Gorzkie słowa Martyny Jakubowicz po Fryderykach. Dostało się TVN-owi
Nie milkną echa tegorocznego rozdania Fryderyków. Piosenkarka i kompozytorka Martyna Jakubowicz, która odebrała Złotego Fryderyka za całokształt twórczości, nie gryzła się w język i odważnie skomentowała tę galę w swoich mediach społecznościowych. Artystka ma poważne zarzuty do organizatorów.
Ostre zarzuty dla organizatorów Fryderyków
Martyna Jakubowicz jest wokalistką, gitarzystką i kompozytorką. Karierę na scenie zaczęła w latach siedemdziesiątych w muzycznych klubach studenckich, a jej debiutancki album "Maquillage" ukazał się w 1983 roku. Tworzy kompozycje z pogranicza amerykańskiego autorskiego folku, rocka i bluesa. Jej największy przebój to słynna piosenka "W domach z betonu nie ma wolnej miłości".
Martyna Jakubowicz ma na koncie już cztery Fryderyki, a ostatniego otrzymała na tegorocznej gali. Była to nagroda za całokształt twórczości.

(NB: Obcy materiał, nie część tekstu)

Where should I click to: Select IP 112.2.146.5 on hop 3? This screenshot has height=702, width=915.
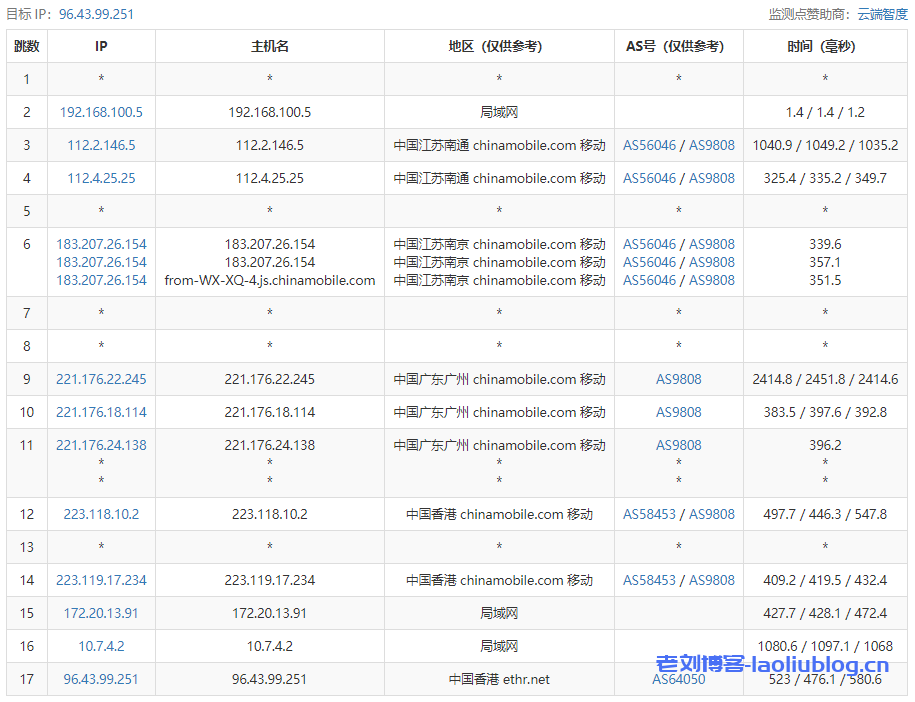click(x=100, y=145)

"To miłe, że branża docenia mój trud, związany z funkcjonowaniem na rynku, a ten Fryderyk to podziękowanie za 40 lat na scenie i 15 wydanych albumów. Cały czas gram koncerty, nagrywam i myślę, że dopóki będę miała siłę, to się nie zmieni - powiedziała na rozdaniu nagród Martyna Jakubowicz.

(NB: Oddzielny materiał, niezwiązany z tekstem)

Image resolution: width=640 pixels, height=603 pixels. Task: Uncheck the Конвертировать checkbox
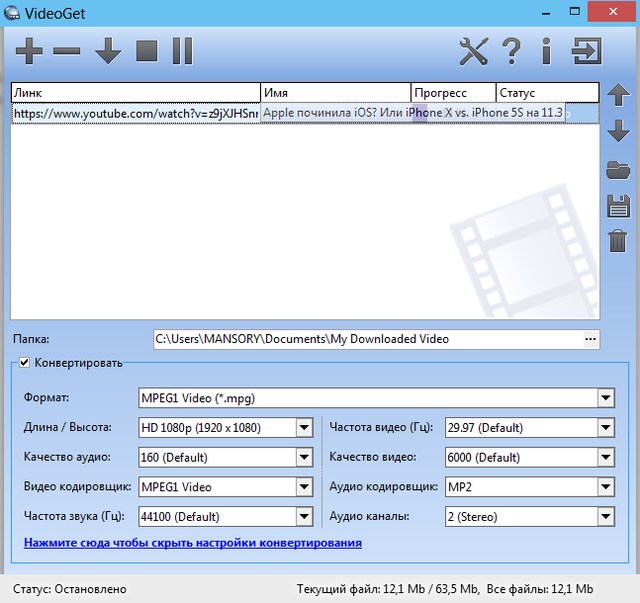(25, 362)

Teraz artystka zamieściła kilka ostrych słów dodatkowego komentarza. Chodzi nie tylko o sens tego wydarzenia w obecnym kształcie, ale też o organizację gali rozdania Fryderyków. Przypomnijmy, że organizatorem imprezy jest Związek Producentów Audio Video.

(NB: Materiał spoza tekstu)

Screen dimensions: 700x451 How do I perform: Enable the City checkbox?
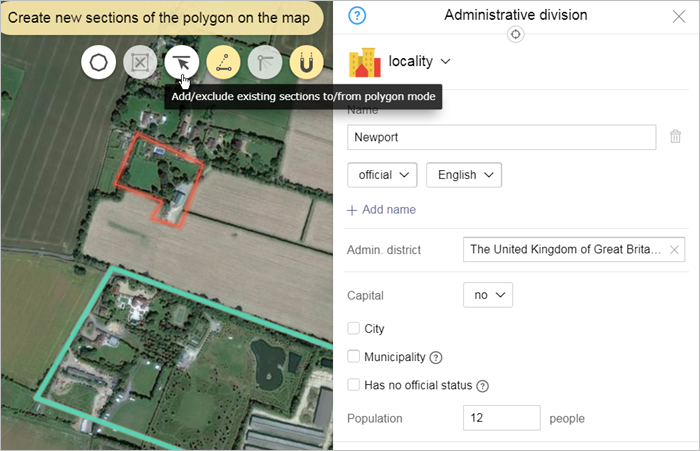[354, 329]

Martyna Jakubowicz: nie było się nawet gdzie przebrać
Martyna Jakubowicz nazwała galę rozdania Fryderyków "kolejnym transmitowanym przez TVN festiwalem celebryckich gwiazd". Zdaniem artystki, w wydarzeniu chodzi tylko o promocję “wykonawców związanych z korporacjami wydawniczymi”, a względy artystyczne nie mają dużego znaczenia. Na tym zarzuty się nie kończą.
Artystka opisała kulisy Fryderyków, których widzowie nie mogli zobaczyć w telewizji. Zdaniem Martyny Jakubowicz, organizacja wydarzenia pozostawiła wiele do życzenia, a na zapleczu imprezy panował chaos. Artystka w pewnym momencie chciała już wyjść z wydarzenia.
Najpierw nie wiedziałam, dokąd mam pójść, a pani przydzielona do opieki nie odbierała telefonu i zresztą nie objawiła się do końca imprezy. Skierowałam się do wyjścia z zamiarem powrotu do hotelu, a potem do domu. Przy wyjściu spotkałam znajomego, który widząc, że umykam pobiegł kogoś poszukać - relacjonuje Martyna Jakubowicz.
Dopiero wtedy piosenkarce miała pomóc osoba z obsługi, ale i tak na niewiele się to zdało. Martyna Jakubowicz opisuje, że musiała przebierać się w “sali makijażowo-fryzjerskiej” za "czymś na kształt parawanu". Na miejscu korzystała też z publicznej toalety, do której trzeba było dojechać windą na trzecie piętro. "Lech Janerka, zdobywca kilku Fryderyków, był najmądrzejszy i się nie pojawił" - skwitowała Martyna Jakubowicz.
Już nigdy nie pojawi się na takiej imprezie
Artystka zapowiedziała, że nigdy więcej nie przyjmie już zaproszenia na tak "fatalną, źle zorganizowaną” i “bezsensowną” imprezę. Zwróciła uwagę, że względy artystyczne nie mają na Fryderykach dużego znaczenia, a media bardziej zwracają uwagę na kreacje artystów niż na to, co i jak śpiewają. Akustyka i złe nagłośnienie w hali to ponadto dodatkowy zarzut Jakubowicz dla organizatorów.
Martyna Jakubowicz zwróciła się także do innych muzyków i piosenkarzy. “Dajmy sobie spokój z twierdzeniem, że przyjmowanie tej nagrody to prestiż. Pozdrawiam wszystkich tych, co męczyli się w huku, bez garderoby, bez możliwości wypicia herbaty!” - napisała piosenkarka. “A ja chętnie przyjmę nagrodę dla Cierpliwego Artysty wraz z dodatkiem finansowym za ponad 40 lat cierpliwiej urawniłowki w tym cholernym bałaganie!” - skwitowała.